### Data excerpts
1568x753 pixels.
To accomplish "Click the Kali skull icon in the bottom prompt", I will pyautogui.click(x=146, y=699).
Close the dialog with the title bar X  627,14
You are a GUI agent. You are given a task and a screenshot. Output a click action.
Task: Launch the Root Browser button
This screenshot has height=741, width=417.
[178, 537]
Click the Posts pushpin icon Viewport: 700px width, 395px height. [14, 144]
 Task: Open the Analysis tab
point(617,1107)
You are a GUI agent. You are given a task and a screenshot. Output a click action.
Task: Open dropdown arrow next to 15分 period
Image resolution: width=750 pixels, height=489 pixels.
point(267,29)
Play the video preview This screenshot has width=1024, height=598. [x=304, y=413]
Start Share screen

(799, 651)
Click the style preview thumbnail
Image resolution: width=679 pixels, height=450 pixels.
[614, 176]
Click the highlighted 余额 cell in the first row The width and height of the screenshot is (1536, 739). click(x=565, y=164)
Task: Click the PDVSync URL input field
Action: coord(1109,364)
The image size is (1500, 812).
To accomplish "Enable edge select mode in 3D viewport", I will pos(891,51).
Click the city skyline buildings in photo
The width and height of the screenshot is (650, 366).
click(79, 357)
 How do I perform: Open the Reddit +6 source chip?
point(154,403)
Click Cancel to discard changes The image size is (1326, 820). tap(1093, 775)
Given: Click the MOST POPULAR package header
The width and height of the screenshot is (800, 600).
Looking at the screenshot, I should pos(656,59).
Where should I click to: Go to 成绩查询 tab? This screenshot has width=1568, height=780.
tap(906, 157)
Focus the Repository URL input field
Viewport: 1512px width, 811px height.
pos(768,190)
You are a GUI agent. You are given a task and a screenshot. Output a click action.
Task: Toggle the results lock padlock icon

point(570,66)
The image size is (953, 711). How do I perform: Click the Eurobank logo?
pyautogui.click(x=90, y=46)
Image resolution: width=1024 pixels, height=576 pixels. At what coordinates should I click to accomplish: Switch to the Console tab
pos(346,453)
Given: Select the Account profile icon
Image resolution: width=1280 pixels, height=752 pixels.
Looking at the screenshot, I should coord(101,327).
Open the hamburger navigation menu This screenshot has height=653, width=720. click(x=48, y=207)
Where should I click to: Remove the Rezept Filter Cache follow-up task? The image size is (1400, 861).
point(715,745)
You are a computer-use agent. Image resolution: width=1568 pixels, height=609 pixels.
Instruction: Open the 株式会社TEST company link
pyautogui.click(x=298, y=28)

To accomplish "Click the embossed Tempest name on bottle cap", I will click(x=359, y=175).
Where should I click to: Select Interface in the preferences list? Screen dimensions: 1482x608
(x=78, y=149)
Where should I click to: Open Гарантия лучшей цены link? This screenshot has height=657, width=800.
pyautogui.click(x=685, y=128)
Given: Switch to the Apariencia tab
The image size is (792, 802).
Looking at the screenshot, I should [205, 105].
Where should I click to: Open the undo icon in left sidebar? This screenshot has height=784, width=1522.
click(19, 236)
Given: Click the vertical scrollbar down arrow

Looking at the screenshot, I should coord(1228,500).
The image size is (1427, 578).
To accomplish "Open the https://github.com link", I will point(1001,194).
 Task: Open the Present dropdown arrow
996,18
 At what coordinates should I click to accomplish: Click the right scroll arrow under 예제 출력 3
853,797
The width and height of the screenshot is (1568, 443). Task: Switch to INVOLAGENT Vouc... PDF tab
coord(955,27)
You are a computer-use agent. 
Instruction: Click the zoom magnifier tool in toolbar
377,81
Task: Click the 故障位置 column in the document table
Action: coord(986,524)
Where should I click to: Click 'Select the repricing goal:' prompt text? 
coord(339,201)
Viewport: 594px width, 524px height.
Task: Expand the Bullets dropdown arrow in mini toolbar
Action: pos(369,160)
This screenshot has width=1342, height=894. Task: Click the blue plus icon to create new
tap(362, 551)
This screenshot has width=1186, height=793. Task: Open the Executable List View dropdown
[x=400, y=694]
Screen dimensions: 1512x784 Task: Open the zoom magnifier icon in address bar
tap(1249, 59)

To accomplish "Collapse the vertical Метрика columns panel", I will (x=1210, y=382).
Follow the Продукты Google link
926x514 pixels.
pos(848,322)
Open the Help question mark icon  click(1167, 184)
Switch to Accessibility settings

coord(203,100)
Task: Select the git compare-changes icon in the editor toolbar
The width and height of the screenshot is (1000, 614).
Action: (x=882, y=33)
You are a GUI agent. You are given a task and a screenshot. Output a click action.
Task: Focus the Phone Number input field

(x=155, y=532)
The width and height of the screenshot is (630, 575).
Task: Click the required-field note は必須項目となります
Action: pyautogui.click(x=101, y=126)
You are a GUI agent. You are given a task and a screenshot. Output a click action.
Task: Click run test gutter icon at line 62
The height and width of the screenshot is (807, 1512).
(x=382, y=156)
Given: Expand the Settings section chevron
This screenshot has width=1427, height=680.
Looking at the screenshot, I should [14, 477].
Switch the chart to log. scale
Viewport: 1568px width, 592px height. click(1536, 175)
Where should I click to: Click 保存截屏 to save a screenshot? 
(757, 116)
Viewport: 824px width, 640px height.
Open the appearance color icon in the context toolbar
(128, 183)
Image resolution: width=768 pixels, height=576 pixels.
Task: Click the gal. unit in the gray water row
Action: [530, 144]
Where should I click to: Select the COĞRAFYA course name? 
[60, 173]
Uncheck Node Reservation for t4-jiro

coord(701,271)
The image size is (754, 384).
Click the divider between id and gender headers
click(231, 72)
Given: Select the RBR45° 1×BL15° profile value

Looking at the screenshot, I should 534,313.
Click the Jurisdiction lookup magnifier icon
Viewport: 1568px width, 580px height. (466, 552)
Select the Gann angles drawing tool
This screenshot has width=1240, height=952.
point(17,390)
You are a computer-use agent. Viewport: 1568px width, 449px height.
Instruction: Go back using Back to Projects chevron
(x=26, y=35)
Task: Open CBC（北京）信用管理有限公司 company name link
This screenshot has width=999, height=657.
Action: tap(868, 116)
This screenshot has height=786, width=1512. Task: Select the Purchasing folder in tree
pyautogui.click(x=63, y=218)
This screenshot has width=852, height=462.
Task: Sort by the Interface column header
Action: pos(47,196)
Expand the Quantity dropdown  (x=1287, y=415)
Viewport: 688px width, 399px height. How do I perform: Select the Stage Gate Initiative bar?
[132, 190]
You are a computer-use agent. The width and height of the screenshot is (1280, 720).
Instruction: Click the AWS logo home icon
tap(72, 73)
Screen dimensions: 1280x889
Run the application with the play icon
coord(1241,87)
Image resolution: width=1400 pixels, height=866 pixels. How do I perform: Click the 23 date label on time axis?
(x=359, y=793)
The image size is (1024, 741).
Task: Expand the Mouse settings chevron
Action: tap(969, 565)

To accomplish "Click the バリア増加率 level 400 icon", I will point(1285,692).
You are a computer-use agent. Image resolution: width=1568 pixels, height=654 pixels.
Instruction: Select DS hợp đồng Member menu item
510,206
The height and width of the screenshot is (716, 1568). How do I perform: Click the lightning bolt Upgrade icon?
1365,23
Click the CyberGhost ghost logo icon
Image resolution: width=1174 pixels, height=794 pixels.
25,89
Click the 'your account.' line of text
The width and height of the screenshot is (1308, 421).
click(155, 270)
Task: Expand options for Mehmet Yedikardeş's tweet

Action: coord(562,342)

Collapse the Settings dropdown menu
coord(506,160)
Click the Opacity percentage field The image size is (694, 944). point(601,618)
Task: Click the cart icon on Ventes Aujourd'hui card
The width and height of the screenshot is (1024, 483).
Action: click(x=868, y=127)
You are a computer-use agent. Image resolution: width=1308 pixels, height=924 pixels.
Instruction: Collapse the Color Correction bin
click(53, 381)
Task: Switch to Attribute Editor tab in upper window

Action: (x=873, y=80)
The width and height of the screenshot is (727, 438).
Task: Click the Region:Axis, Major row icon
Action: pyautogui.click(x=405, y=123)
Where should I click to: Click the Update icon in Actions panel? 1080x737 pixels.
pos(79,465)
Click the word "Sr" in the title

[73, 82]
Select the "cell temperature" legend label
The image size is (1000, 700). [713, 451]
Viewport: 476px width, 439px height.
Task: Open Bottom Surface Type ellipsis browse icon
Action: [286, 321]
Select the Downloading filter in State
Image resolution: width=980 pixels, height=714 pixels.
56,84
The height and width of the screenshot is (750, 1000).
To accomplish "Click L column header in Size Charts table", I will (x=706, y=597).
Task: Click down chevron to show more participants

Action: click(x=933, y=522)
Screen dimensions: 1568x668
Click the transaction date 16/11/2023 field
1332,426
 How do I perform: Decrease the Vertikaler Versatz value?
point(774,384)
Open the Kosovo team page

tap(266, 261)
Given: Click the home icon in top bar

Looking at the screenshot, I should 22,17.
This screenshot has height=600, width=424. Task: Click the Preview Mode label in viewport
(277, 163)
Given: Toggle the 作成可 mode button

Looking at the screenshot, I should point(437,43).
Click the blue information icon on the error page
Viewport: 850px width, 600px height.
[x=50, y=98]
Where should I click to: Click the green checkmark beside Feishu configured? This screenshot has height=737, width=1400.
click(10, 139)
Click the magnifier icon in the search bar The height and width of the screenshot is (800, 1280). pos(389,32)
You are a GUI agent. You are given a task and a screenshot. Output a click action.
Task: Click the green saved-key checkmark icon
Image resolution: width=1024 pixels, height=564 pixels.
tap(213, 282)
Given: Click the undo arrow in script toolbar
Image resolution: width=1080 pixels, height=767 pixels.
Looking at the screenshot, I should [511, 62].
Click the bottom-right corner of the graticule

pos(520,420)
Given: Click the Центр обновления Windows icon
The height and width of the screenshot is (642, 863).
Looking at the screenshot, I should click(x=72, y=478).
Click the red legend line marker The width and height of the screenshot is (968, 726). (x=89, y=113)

### Task statement
Out of the material above, output word for word the line with "Instruction: Select DS", the line with "Screen dimensions: 1568x668", and all lines between them, with nothing else.

### Output for this exercise
Instruction: Select DS hợp đồng Member menu item
510,206
The height and width of the screenshot is (716, 1568). How do I perform: Click the lightning bolt Upgrade icon?
1365,23
Click the CyberGhost ghost logo icon
Image resolution: width=1174 pixels, height=794 pixels.
25,89
Click the 'your account.' line of text
The width and height of the screenshot is (1308, 421).
click(155, 270)
Task: Expand options for Mehmet Yedikardeş's tweet

Action: coord(562,342)

Collapse the Settings dropdown menu
coord(506,160)
Click the Opacity percentage field The image size is (694, 944). point(601,618)
Task: Click the cart icon on Ventes Aujourd'hui card
The width and height of the screenshot is (1024, 483).
Action: click(x=868, y=127)
You are a computer-use agent. Image resolution: width=1308 pixels, height=924 pixels.
Instruction: Collapse the Color Correction bin
click(53, 381)
Task: Switch to Attribute Editor tab in upper window

Action: (x=873, y=80)
The width and height of the screenshot is (727, 438).
Task: Click the Region:Axis, Major row icon
Action: pyautogui.click(x=405, y=123)
Where should I click to: Click the Update icon in Actions panel? 1080x737 pixels.
pos(79,465)
Click the word "Sr" in the title

[73, 82]
Select the "cell temperature" legend label
The image size is (1000, 700). [713, 451]
Viewport: 476px width, 439px height.
Task: Open Bottom Surface Type ellipsis browse icon
Action: [286, 321]
Select the Downloading filter in State
Image resolution: width=980 pixels, height=714 pixels.
56,84
The height and width of the screenshot is (750, 1000).
To accomplish "Click L column header in Size Charts table", I will (x=706, y=597).
Task: Click down chevron to show more participants

Action: click(x=933, y=522)
Screen dimensions: 1568x668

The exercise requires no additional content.